If you don't mind posting that code &/ the method call and event handlers I could get a greater understanding of why it's not working on back/refresh. I'm certain there will be a comfortable work around or fix for the problem and I'd assume that the problem lies in the method calls themselves because of previous issues I've encountered but that depends entirely on how you're checking the web connection?

Yeah my suggestion for now would be to just advise the user that closing the page if your web-check fails is not advisable. But as I said, if you don't mind posting the relevant code (the bits that are failing) then I might have more of an idea for a proper fix for the issue?

Cheers,
Jamey


----------



## sudoku-san (Dec 11, 2011)

Jamey,

Thanks again for considering my problem.

Regarding your question, when user closes the puzzle I want to assure not only that internet is alive but also that my website is alive, so I planted a text file ("online.txt") on my website and try to read it using an XmlHttpRequest when user clicks on the "close puzzle" button. A query string containing current time info is used to bust the browser cache, assuring that the "online.txt" file is actually being read from the site.
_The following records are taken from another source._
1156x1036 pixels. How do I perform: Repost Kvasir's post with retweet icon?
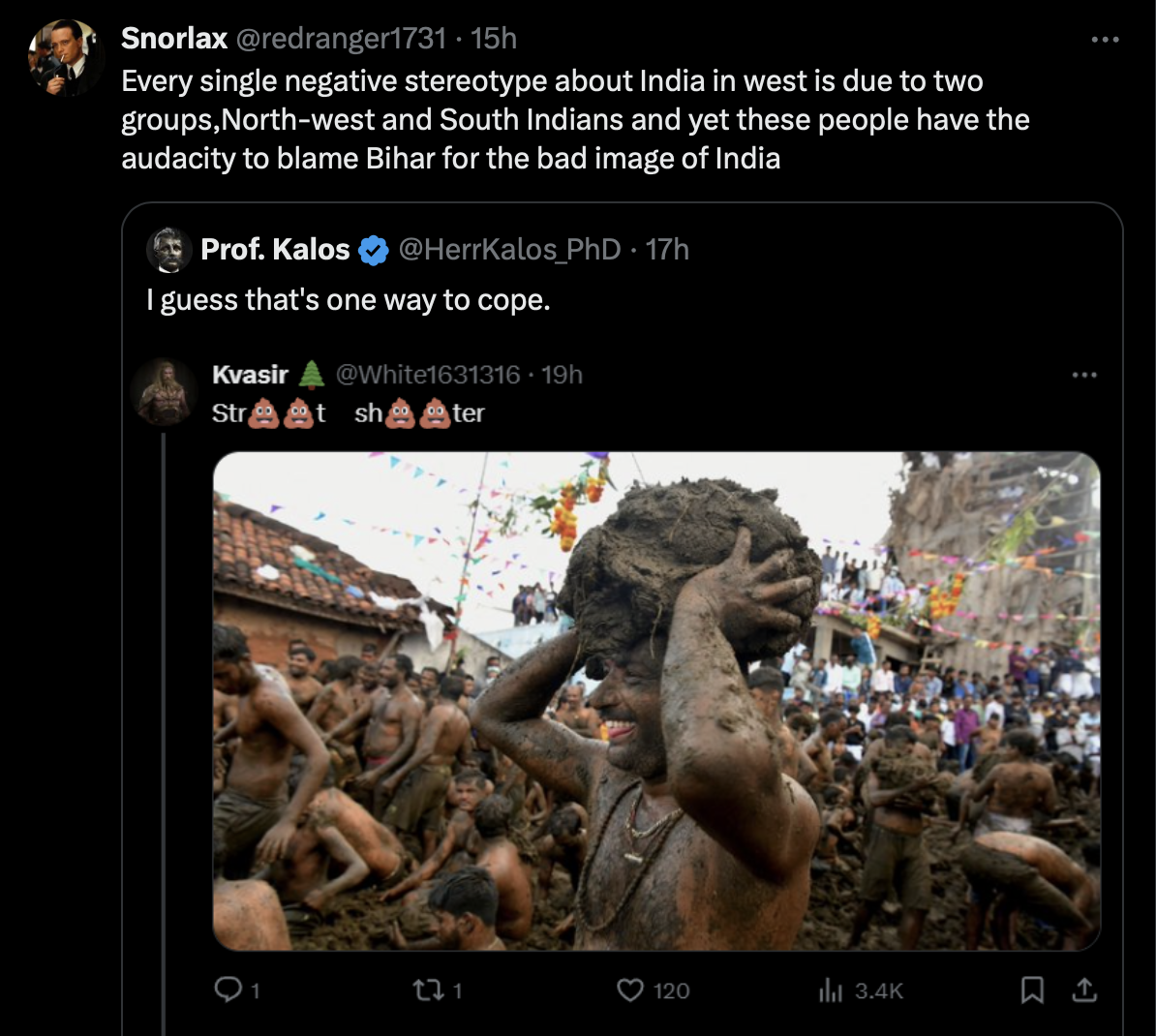click(x=426, y=990)
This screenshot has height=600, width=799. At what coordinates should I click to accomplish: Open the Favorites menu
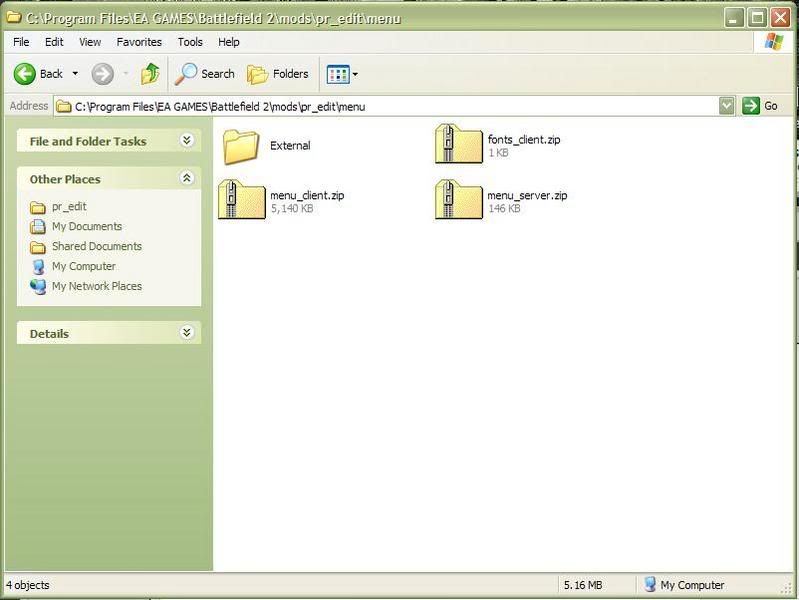tap(139, 42)
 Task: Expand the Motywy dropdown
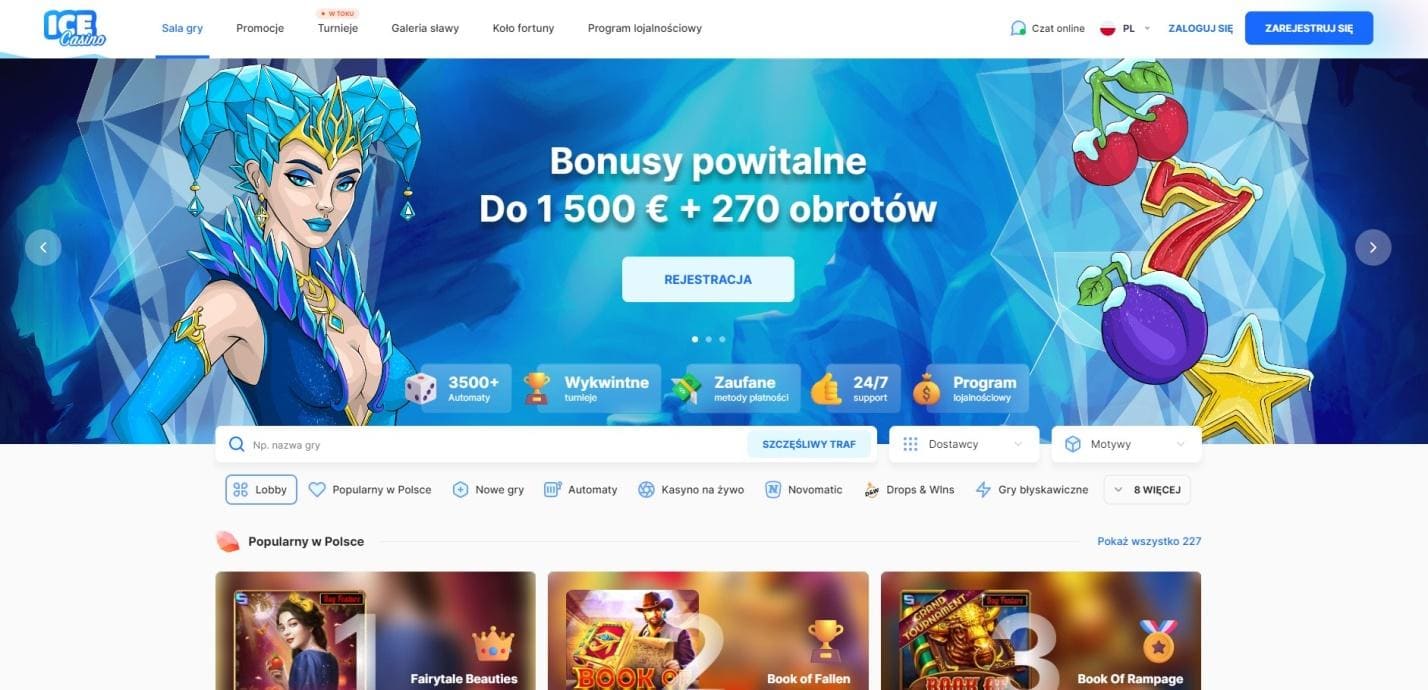[x=1126, y=444]
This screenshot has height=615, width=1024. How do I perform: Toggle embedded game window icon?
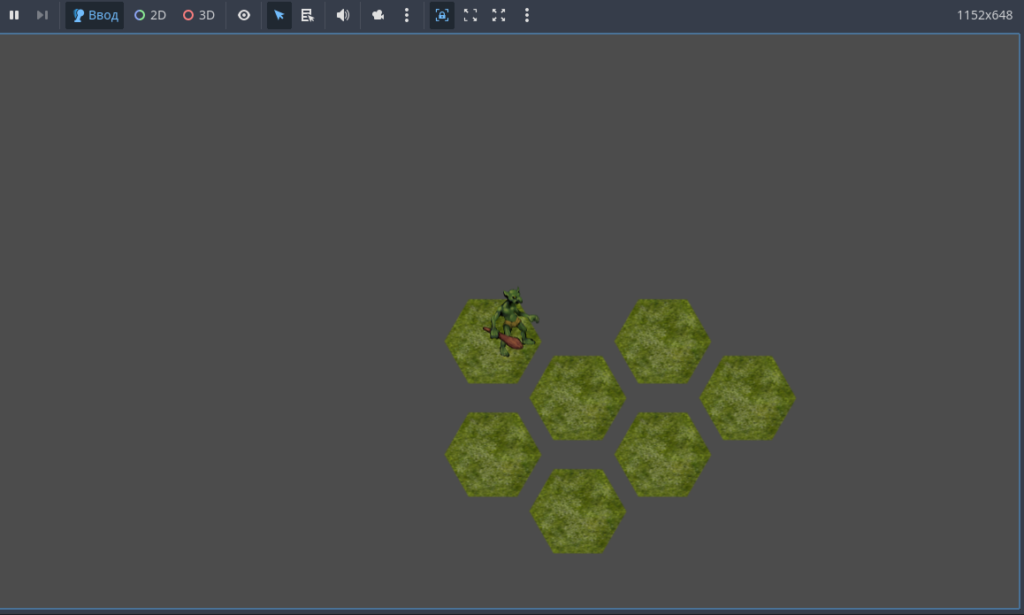[x=442, y=15]
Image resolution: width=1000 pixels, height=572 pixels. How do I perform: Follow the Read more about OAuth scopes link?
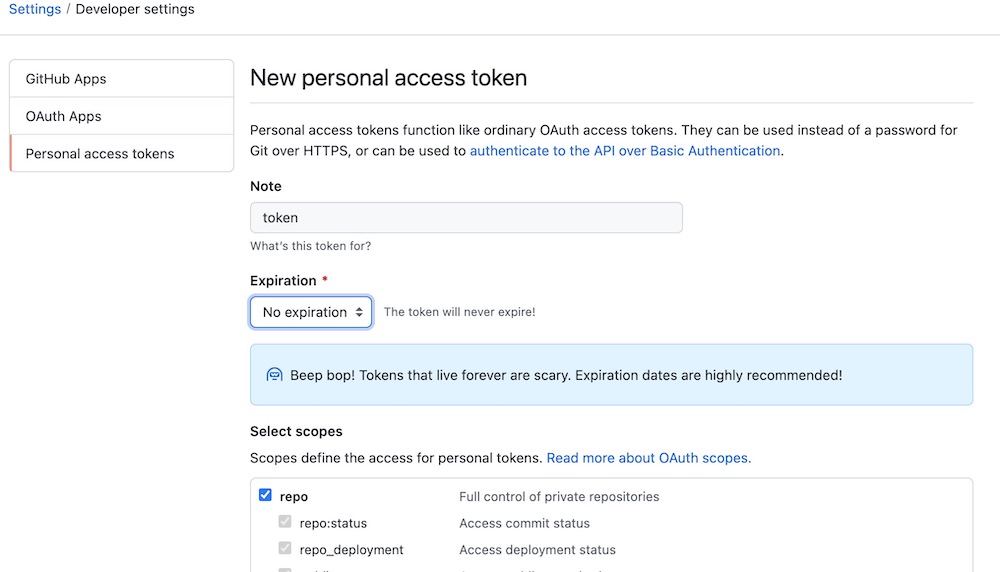pos(648,458)
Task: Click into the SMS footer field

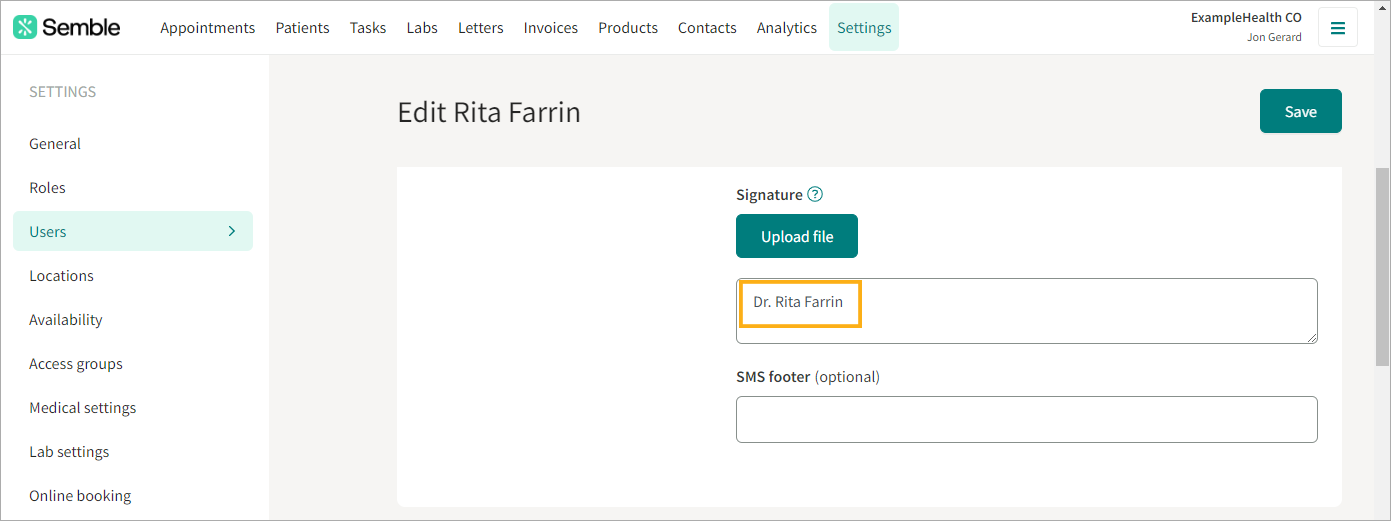Action: (1027, 419)
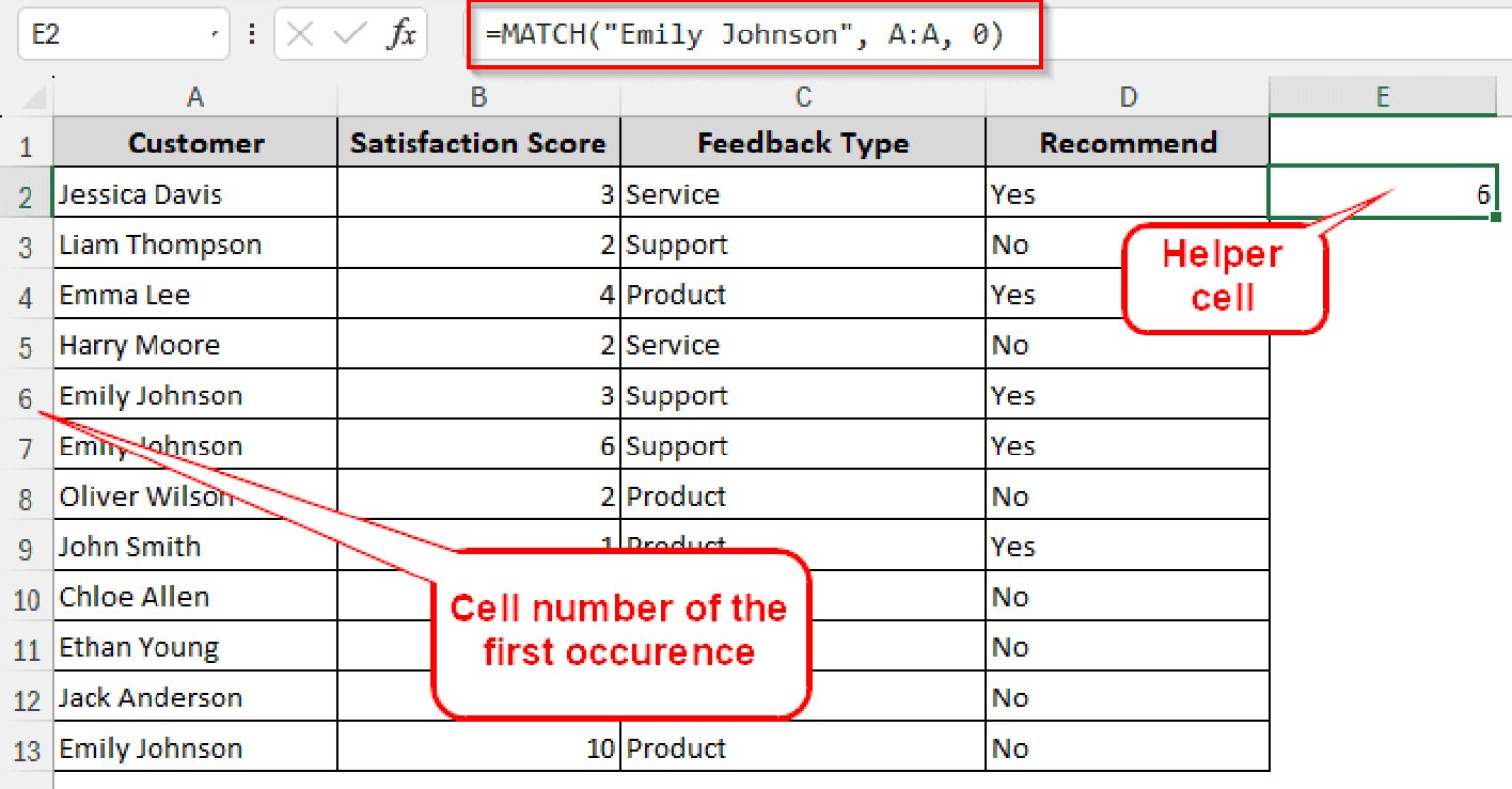Click row header 6

pyautogui.click(x=27, y=394)
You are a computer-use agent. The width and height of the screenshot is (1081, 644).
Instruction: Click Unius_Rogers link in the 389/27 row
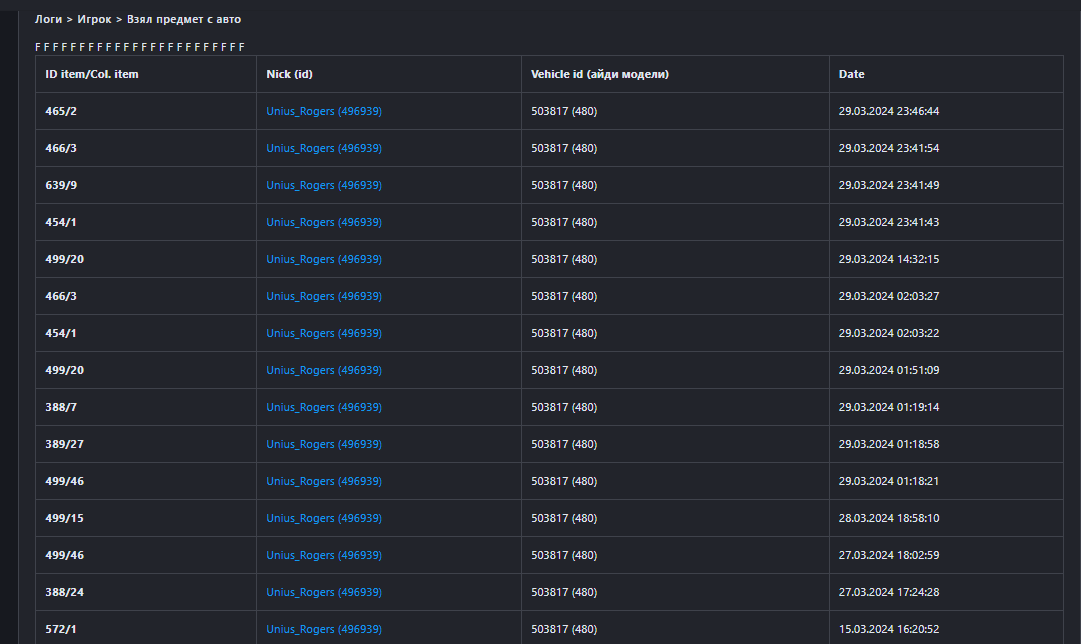coord(323,444)
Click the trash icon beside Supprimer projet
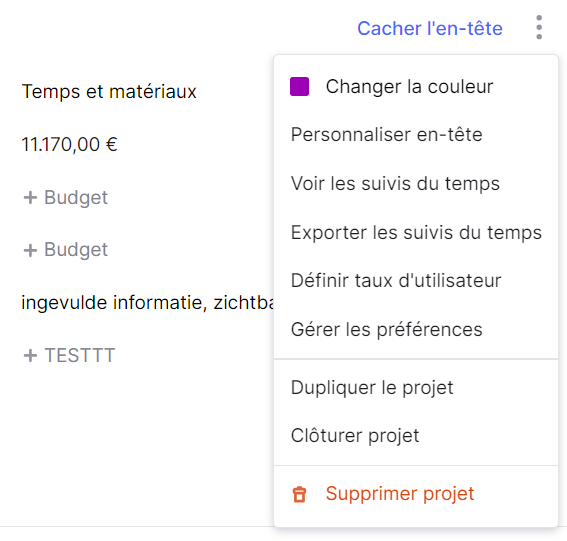Image resolution: width=567 pixels, height=541 pixels. pyautogui.click(x=299, y=494)
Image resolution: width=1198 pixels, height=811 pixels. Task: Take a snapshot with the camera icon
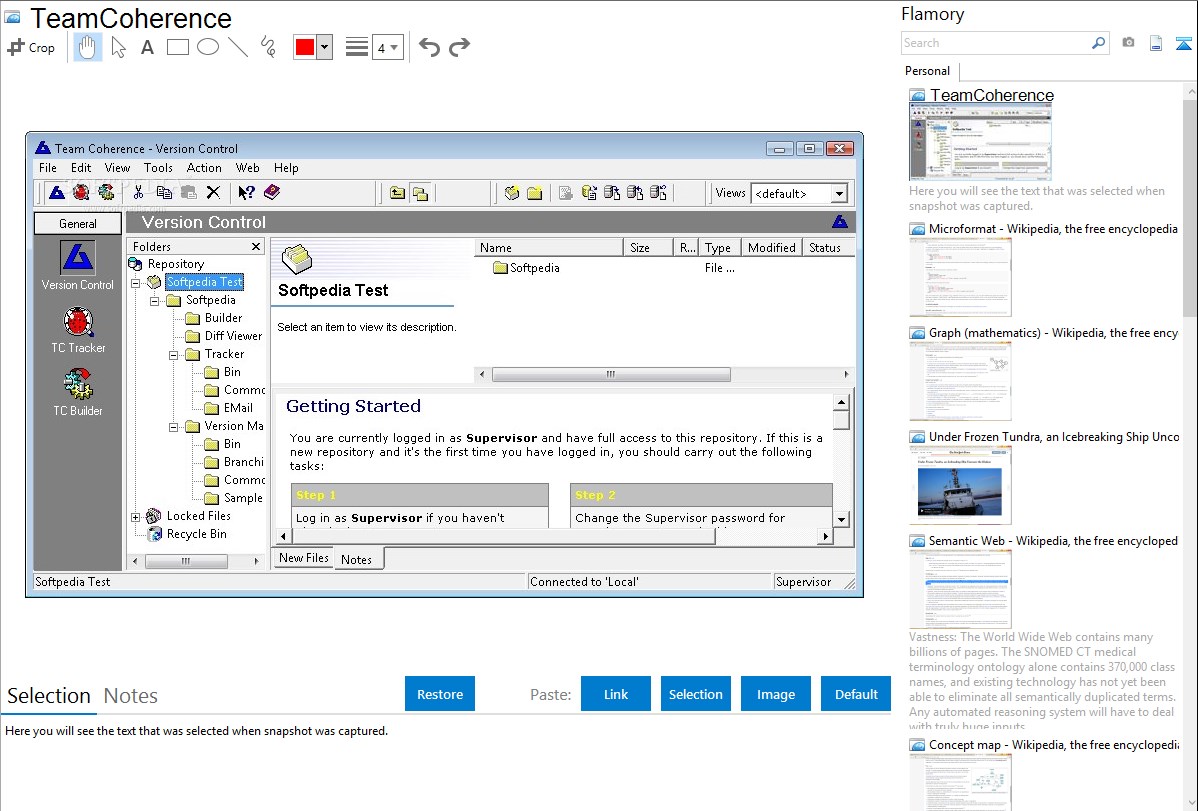1128,43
This is all done in javascript, and a false return prevents postback.

---------------------

function chkNet() {
var amon = false;
myurl = String(location.href);
hx = myurl.indexOf("#");
if (hx != -1) {
myurl = myurl.substr(0, hx - 1);
}
txturl = myurl.replace("CloudPuzzle.aspx", "online.txt");
nwd = new Date();
qadd = nwd.getTime();
txturl = txturl + "?" + qadd;
amon = gettxtdata(txturl); //returns True if my website is alive 
return amon;
}

function gettxtdata(url) { //
getXmlHttpRequestObject();
if (xmlHttp) {
xmlHttp.open("GET", url, false); //synchronous call
xmlHttp.send(null);
if (xmlHttp.status == 200) {
return true;
}
else {
return false;
}
}
}


----------